### 本文
- - -

眼科クリニック開業のポイント
眼科の開業は、治療の範囲をどのように設定するかによって、立地選び・クリニックの設計・導入する医療機器など大きく変わります。眼科クリニックの開業が増えているため、クリニック経営および診療体系など他のクリニックと差別化できる特色があることが重要です。
開業時に行う診療・検査の選択を
開業時の機器を検討する際に最も考慮すべき点は、白内障手術などの手術を行うか否かが重要になります。通常、手術用機器を揃える際には、手術を行わない場合に比べて2,000~3,000万円程度、機器のコストが上がります。
また、クリニックの面積もレーザー治療レベルの場合は30~40坪前後、手術を行う場合は50~60坪前後必要になります。
開業地は『ファミリー・高齢者の多い地域』をおすすめします。
眼科は老若男女、幅広い年齢層をターゲットにすることができます。
子どもであれば学校のプールの授業があるので結膜炎の有無が話題になりますし、高校生・大学生であればコンタクト処方が増えますし、高齢者であれば高い確率で白内障に罹患します。
そのため、眼科の医院開業は幅広い年齢層の患者を取り込みやすいよう、ファミリーが多くいる住宅地エリアが望ましいです。
ただ、子どもからお年寄りまで幅広く住んでいるエリアが良いのはもちろんなのですが、どちらかといえば、眼鏡処方・結膜炎などの利益の少ない医療ばかりになりやすい若年層よりも、多様な理由で来院が予測される中年・高齢者の層をより重視したほうが良いと思います。
そのため診療圏調査、特にその地域の年齢分布の調査が重要になってきます。

- - -

### 求められること
眼科クリニックの開業についての本文を、一字一句そのまま書き写してください。

- - -

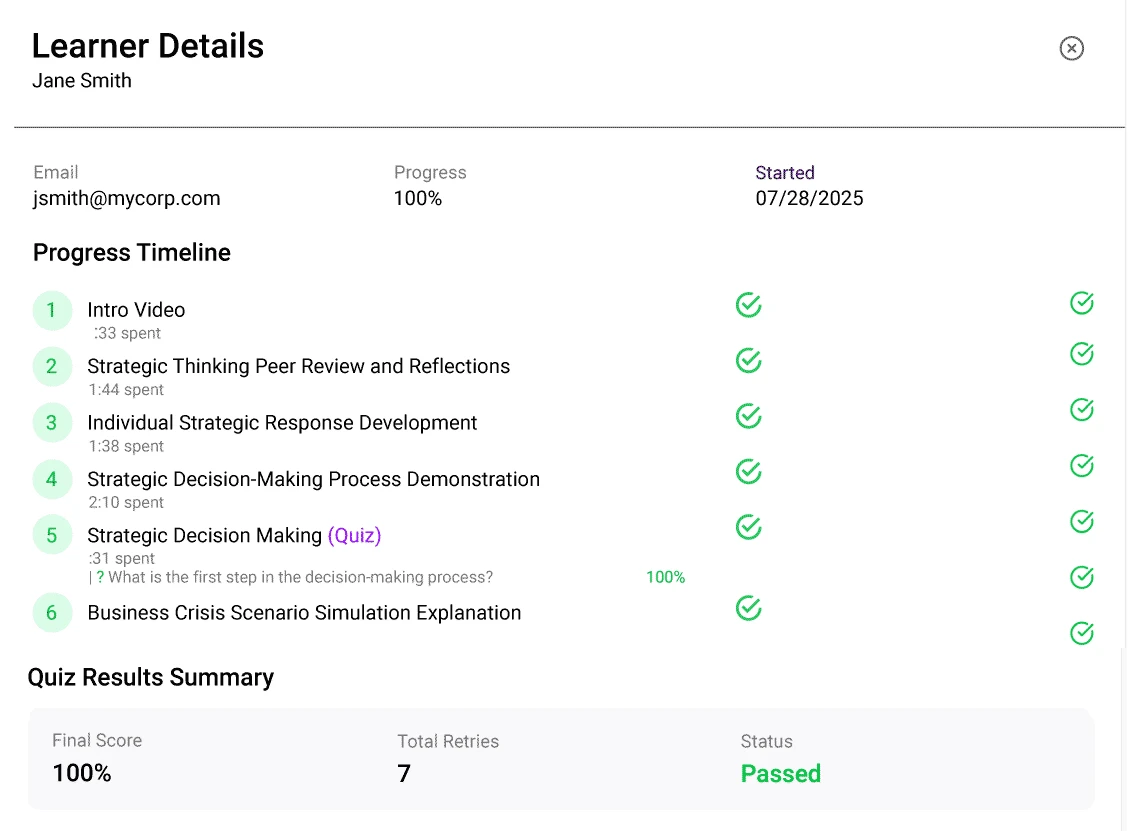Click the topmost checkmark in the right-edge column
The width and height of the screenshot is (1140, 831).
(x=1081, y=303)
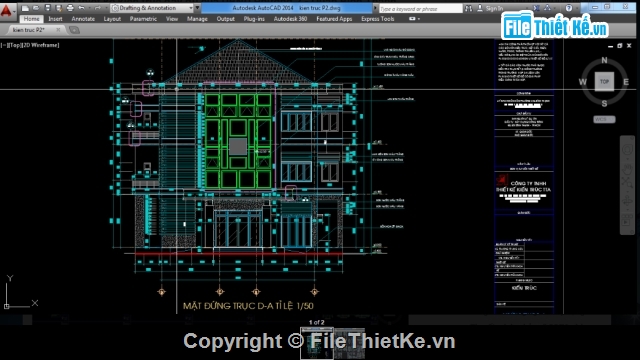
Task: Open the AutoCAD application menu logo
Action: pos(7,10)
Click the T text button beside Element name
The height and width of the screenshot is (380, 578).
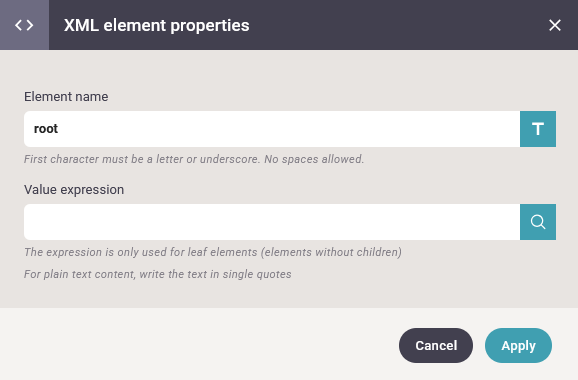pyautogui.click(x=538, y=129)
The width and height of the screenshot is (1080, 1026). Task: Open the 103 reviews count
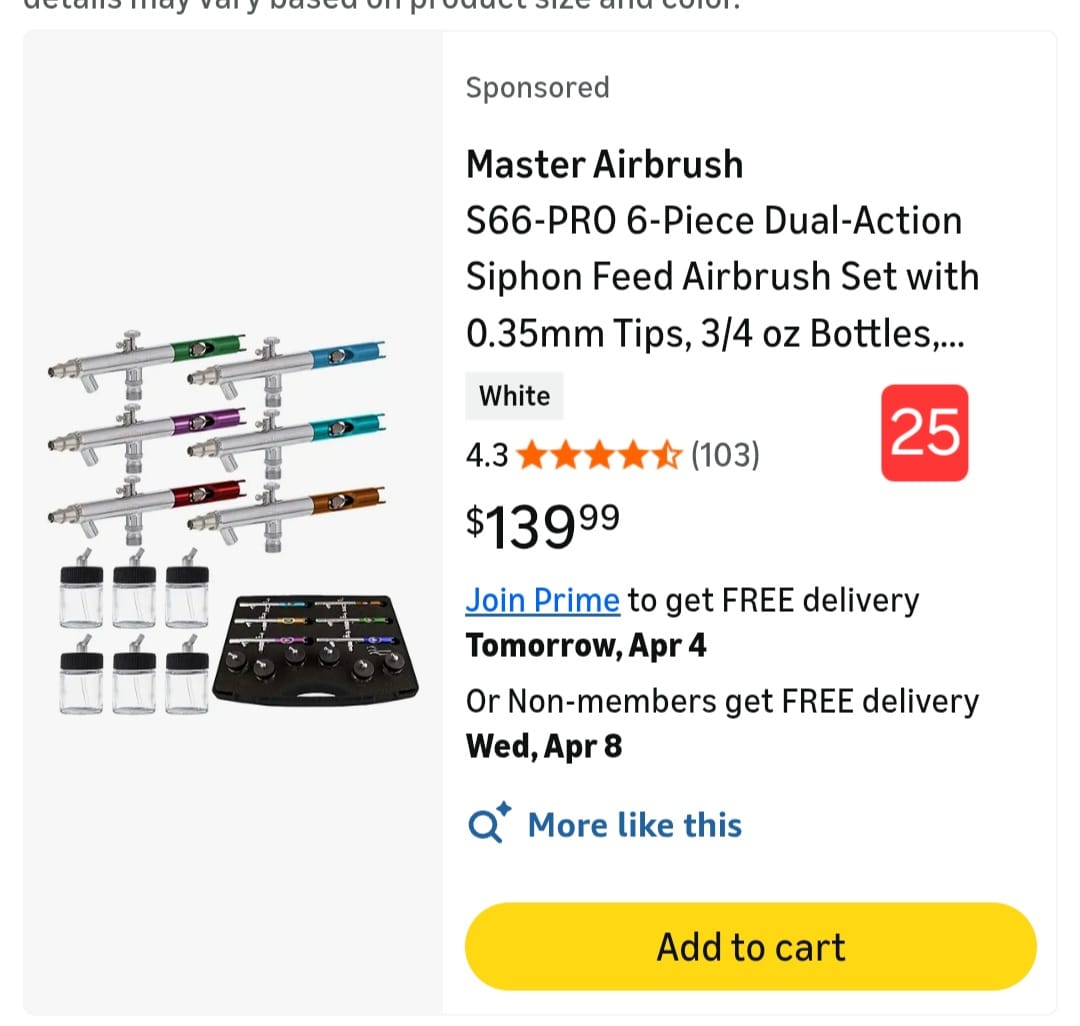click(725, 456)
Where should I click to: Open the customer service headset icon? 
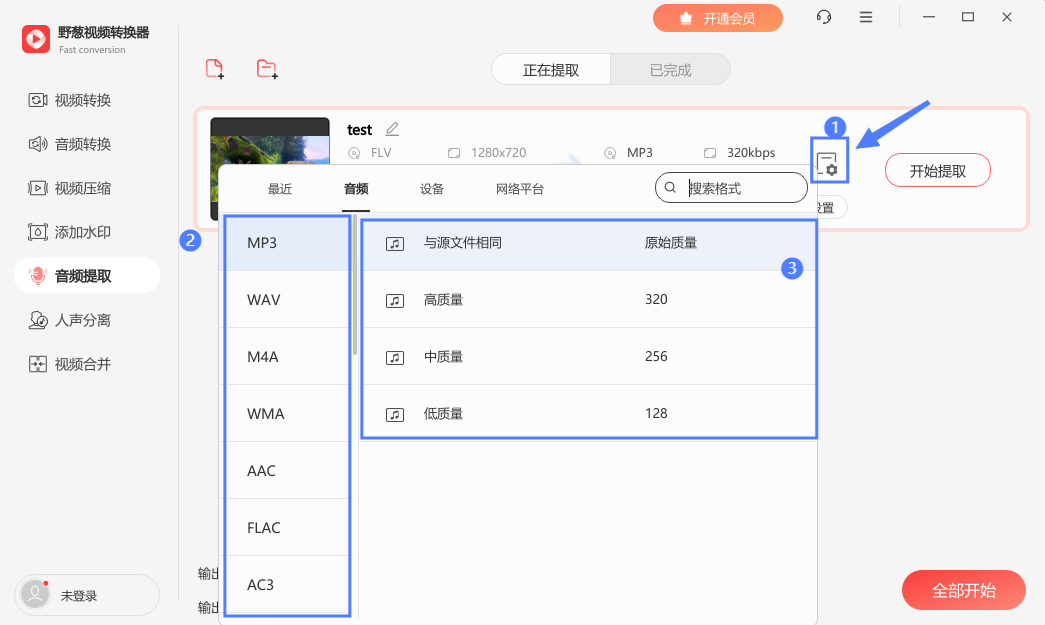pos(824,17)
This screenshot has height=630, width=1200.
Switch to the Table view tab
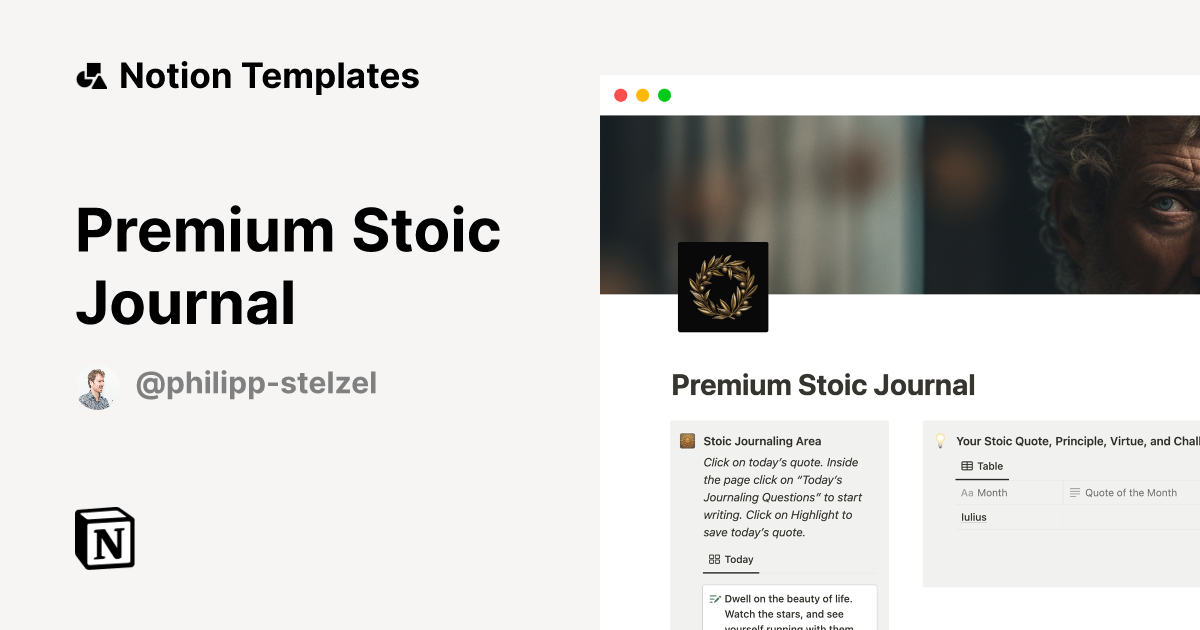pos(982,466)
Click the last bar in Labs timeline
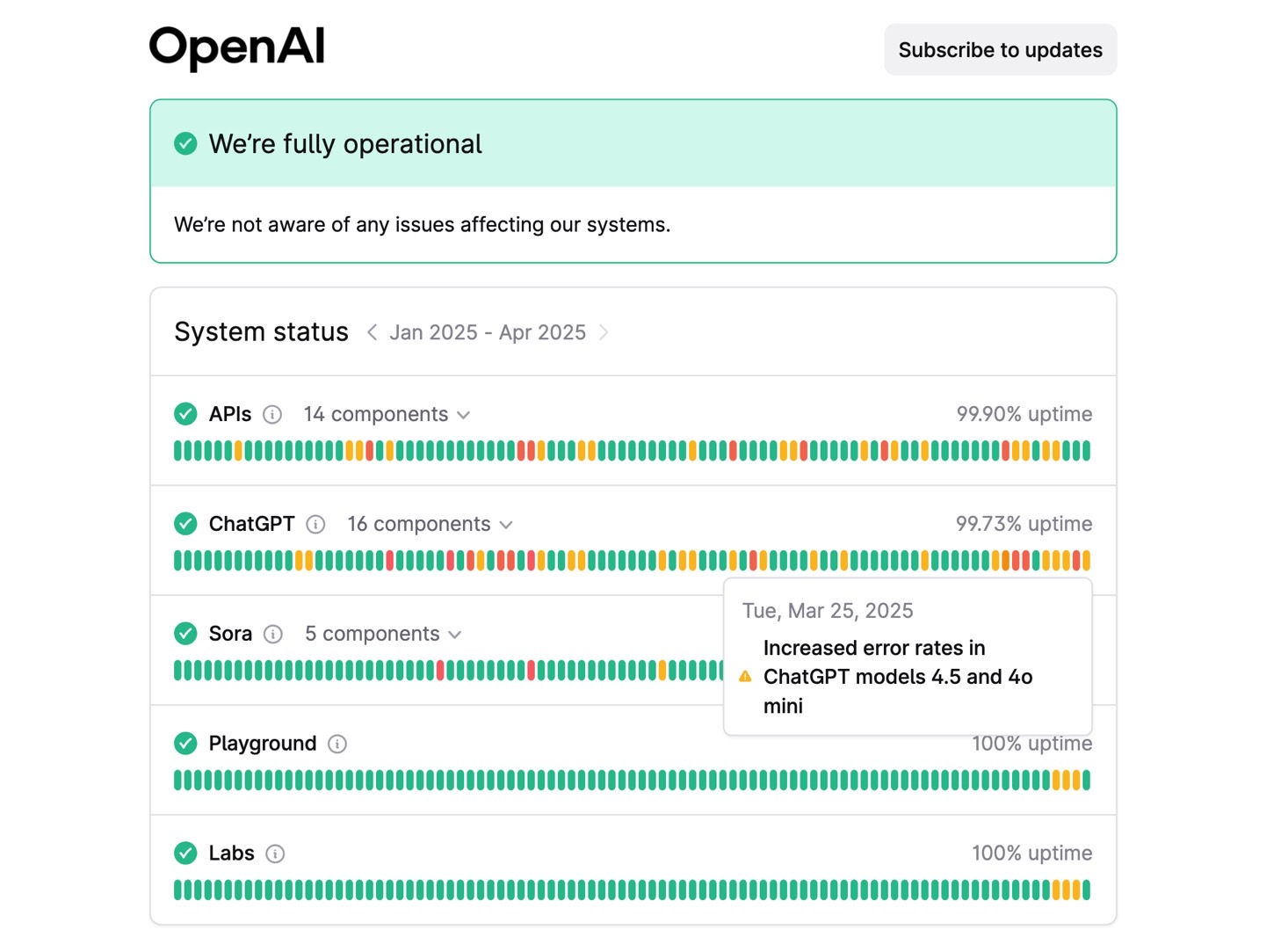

- - -

### 結果
眼科クリニック開業のポイント
眼科の開業は、治療の範囲をどのように設定するかによって、立地選び・クリニックの設計・導入する医療機器など大きく変わります。眼科クリニックの開業が増えているため、クリニック経営および診療体系など他のクリニックと差別化できる特色があることが重要です。
開業時に行う診療・検査の選択を
開業時の機器を検討する際に最も考慮すべき点は、白内障手術などの手術を行うか否かが重要になります。通常、手術用機器を揃える際には、手術を行わない場合に比べて2,000~3,000万円程度、機器のコストが上がります。
また、クリニックの面積もレーザー治療レベルの場合は30~40坪前後、手術を行う場合は50~60坪前後必要になります。
開業地は『ファミリー・高齢者の多い地域』をおすすめします。
眼科は老若男女、幅広い年齢層をターゲットにすることができます。
子どもであれば学校のプールの授業があるので結膜炎の有無が話題になりますし、高校生・大学生であればコンタクト処方が増えますし、高齢者であれば高い確率で白内障に罹患します。
そのため、眼科の医院開業は幅広い年齢層の患者を取り込みやすいよう、ファミリーが多くいる住宅地エリアが望ましいです。
ただ、子どもからお年寄りまで幅広く住んでいるエリアが良いのはもちろんなのですが、どちらかといえば、眼鏡処方・結膜炎などの利益の少ない医療ばかりになりやすい若年層よりも、多様な理由で来院が予測される中年・高齢者の層をより重視したほうが良いと思います。
そのため診療圏調査、特にその地域の年齢分布の調査が重要になってきます。